▶ Short exercise
Reproduce the entries below, swapping every "computer-use agent" for "screen-control agent" and keeping all other text identical.

▶ Extracted information

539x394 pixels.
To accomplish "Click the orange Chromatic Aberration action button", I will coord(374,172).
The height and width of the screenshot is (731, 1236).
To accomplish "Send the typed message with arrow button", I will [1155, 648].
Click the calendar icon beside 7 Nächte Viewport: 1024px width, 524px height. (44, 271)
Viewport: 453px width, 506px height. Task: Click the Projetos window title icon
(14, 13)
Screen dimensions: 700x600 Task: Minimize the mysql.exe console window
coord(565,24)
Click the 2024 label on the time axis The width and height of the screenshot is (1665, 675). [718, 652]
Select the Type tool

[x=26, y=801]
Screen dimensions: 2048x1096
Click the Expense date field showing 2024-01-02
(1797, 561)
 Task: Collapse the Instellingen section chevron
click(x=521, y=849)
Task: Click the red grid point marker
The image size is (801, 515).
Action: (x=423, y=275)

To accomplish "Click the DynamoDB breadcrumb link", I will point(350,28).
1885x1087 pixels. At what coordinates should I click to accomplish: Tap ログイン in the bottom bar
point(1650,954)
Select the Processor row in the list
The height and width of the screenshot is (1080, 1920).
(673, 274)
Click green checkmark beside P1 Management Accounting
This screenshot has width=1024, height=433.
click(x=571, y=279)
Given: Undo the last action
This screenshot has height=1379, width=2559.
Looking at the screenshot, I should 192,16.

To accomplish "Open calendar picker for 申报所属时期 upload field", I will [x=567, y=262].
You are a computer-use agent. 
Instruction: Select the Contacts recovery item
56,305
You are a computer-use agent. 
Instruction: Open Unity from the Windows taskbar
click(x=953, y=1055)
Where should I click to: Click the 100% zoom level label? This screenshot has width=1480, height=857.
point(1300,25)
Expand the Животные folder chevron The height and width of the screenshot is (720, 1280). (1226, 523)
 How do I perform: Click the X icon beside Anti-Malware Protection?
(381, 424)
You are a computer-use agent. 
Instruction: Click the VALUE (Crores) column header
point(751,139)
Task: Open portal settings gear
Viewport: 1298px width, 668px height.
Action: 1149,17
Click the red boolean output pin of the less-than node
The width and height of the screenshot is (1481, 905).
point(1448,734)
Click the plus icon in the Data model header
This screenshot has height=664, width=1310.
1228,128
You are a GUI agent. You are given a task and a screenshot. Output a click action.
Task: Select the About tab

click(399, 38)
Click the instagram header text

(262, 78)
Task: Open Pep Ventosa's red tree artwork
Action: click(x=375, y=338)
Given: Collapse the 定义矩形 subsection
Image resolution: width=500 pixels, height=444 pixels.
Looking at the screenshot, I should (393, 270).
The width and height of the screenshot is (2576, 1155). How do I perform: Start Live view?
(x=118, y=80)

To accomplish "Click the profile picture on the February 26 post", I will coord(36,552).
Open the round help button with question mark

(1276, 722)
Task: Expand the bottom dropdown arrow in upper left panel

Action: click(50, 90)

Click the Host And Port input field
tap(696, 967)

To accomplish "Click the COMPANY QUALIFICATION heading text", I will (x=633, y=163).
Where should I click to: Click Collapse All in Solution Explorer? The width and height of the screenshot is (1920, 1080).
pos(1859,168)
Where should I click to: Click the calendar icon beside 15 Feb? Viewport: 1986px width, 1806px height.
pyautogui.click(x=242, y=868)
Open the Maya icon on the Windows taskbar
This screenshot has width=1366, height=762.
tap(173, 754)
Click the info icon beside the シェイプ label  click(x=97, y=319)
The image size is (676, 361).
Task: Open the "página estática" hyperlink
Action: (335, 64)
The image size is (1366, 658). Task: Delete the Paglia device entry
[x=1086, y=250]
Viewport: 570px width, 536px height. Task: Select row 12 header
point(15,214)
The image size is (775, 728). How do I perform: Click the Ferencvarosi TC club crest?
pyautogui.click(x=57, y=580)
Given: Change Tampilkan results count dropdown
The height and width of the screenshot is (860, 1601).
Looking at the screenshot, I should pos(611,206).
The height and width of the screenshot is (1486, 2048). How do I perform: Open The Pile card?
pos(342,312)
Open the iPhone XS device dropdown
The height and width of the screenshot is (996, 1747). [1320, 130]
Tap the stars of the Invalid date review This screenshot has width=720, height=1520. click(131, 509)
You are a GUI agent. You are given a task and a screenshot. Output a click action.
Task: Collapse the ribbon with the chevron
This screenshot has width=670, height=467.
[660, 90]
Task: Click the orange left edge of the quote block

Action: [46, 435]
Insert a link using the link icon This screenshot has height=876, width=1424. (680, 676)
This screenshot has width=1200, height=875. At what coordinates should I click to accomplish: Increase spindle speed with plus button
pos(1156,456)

▶ Written answer
539x394 pixels.
To accomplish "Click the orange Chromatic Aberration action button", I will coord(374,172).
The height and width of the screenshot is (731, 1236).
To accomplish "Send the typed message with arrow button", I will [1155, 648].
Click the calendar icon beside 7 Nächte Viewport: 1024px width, 524px height. (44, 271)
Viewport: 453px width, 506px height. Task: Click the Projetos window title icon
(14, 13)
Screen dimensions: 700x600 Task: Minimize the mysql.exe console window
coord(565,24)
Click the 2024 label on the time axis The width and height of the screenshot is (1665, 675). [718, 652]
Select the Type tool

[x=26, y=801]
Screen dimensions: 2048x1096
Click the Expense date field showing 2024-01-02
(1797, 561)
 Task: Collapse the Instellingen section chevron
click(x=521, y=849)
Task: Click the red grid point marker
The image size is (801, 515).
Action: (x=423, y=275)

To accomplish "Click the DynamoDB breadcrumb link", I will point(350,28).
1885x1087 pixels. At what coordinates should I click to accomplish: Tap ログイン in the bottom bar
point(1650,954)
Select the Processor row in the list
The height and width of the screenshot is (1080, 1920).
(673, 274)
Click green checkmark beside P1 Management Accounting
This screenshot has width=1024, height=433.
click(x=571, y=279)
Given: Undo the last action
This screenshot has height=1379, width=2559.
Looking at the screenshot, I should 192,16.

To accomplish "Open calendar picker for 申报所属时期 upload field", I will [x=567, y=262].
You are a screen-control agent. 
Instruction: Select the Contacts recovery item
56,305
You are a screen-control agent. 
Instruction: Open Unity from the Windows taskbar
click(x=953, y=1055)
Where should I click to: Click the 100% zoom level label? This screenshot has width=1480, height=857.
point(1300,25)
Expand the Животные folder chevron The height and width of the screenshot is (720, 1280). (1226, 523)
 How do I perform: Click the X icon beside Anti-Malware Protection?
(381, 424)
You are a screen-control agent. 
Instruction: Click the VALUE (Crores) column header
point(751,139)
Task: Open portal settings gear
Viewport: 1298px width, 668px height.
Action: 1149,17
Click the red boolean output pin of the less-than node
The width and height of the screenshot is (1481, 905).
point(1448,734)
Click the plus icon in the Data model header
This screenshot has height=664, width=1310.
1228,128
You are a GUI agent. You are given a task and a screenshot. Output a click action.
Task: Select the About tab

click(399, 38)
Click the instagram header text

(262, 78)
Task: Open Pep Ventosa's red tree artwork
Action: click(x=375, y=338)
Given: Collapse the 定义矩形 subsection
Image resolution: width=500 pixels, height=444 pixels.
Looking at the screenshot, I should (393, 270).
The width and height of the screenshot is (2576, 1155). How do I perform: Start Live view?
(x=118, y=80)

To accomplish "Click the profile picture on the February 26 post", I will coord(36,552).
Open the round help button with question mark

(1276, 722)
Task: Expand the bottom dropdown arrow in upper left panel

Action: click(50, 90)

Click the Host And Port input field
tap(696, 967)

To accomplish "Click the COMPANY QUALIFICATION heading text", I will (x=633, y=163).
Where should I click to: Click Collapse All in Solution Explorer? The width and height of the screenshot is (1920, 1080).
pos(1859,168)
Where should I click to: Click the calendar icon beside 15 Feb? Viewport: 1986px width, 1806px height.
pyautogui.click(x=242, y=868)
Open the Maya icon on the Windows taskbar
This screenshot has width=1366, height=762.
tap(173, 754)
Click the info icon beside the シェイプ label  click(x=97, y=319)
The image size is (676, 361).
Task: Open the "página estática" hyperlink
Action: (335, 64)
The image size is (1366, 658). Task: Delete the Paglia device entry
[x=1086, y=250]
Viewport: 570px width, 536px height. Task: Select row 12 header
point(15,214)
The image size is (775, 728). How do I perform: Click the Ferencvarosi TC club crest?
pyautogui.click(x=57, y=580)
Given: Change Tampilkan results count dropdown
The height and width of the screenshot is (860, 1601).
Looking at the screenshot, I should pos(611,206).
The height and width of the screenshot is (1486, 2048). How do I perform: Open The Pile card?
pos(342,312)
Open the iPhone XS device dropdown
The height and width of the screenshot is (996, 1747). [1320, 130]
Tap the stars of the Invalid date review This screenshot has width=720, height=1520. click(131, 509)
You are a GUI agent. You are given a task and a screenshot. Output a click action.
Task: Collapse the ribbon with the chevron
This screenshot has width=670, height=467.
[660, 90]
Task: Click the orange left edge of the quote block

Action: [46, 435]
Insert a link using the link icon This screenshot has height=876, width=1424. (680, 676)
This screenshot has width=1200, height=875. At what coordinates should I click to accomplish: Increase spindle speed with plus button
pos(1156,456)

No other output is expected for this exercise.